## Work request
Collect all lines from the listing that include the string "link".

## Recorded information
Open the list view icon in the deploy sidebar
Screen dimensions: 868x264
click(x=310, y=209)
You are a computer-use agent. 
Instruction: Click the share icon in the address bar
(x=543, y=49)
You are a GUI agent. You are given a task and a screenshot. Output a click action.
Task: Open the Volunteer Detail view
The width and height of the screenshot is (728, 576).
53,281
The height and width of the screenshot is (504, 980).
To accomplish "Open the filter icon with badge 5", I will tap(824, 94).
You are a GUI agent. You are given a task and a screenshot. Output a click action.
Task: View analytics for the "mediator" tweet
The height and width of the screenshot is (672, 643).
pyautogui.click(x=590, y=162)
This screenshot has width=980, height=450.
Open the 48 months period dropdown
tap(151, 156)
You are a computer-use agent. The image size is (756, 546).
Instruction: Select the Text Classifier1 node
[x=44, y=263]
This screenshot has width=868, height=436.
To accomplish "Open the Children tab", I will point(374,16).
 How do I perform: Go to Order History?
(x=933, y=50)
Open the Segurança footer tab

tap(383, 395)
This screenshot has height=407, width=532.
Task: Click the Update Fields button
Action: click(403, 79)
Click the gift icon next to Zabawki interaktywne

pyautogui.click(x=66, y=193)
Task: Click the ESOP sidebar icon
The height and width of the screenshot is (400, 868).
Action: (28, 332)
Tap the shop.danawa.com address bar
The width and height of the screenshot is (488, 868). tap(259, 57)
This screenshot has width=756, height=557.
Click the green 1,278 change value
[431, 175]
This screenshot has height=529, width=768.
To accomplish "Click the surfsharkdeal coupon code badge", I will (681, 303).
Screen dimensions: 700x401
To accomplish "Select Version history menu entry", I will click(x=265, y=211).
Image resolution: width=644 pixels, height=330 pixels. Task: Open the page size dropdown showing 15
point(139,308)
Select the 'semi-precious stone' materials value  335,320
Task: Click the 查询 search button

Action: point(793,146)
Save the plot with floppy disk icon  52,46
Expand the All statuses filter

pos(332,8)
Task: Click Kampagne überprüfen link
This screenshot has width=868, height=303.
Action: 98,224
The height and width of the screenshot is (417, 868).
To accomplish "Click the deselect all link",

## Task result
Task: Click Kampagne überprüfen link
To accomplish "Click the deselect all link",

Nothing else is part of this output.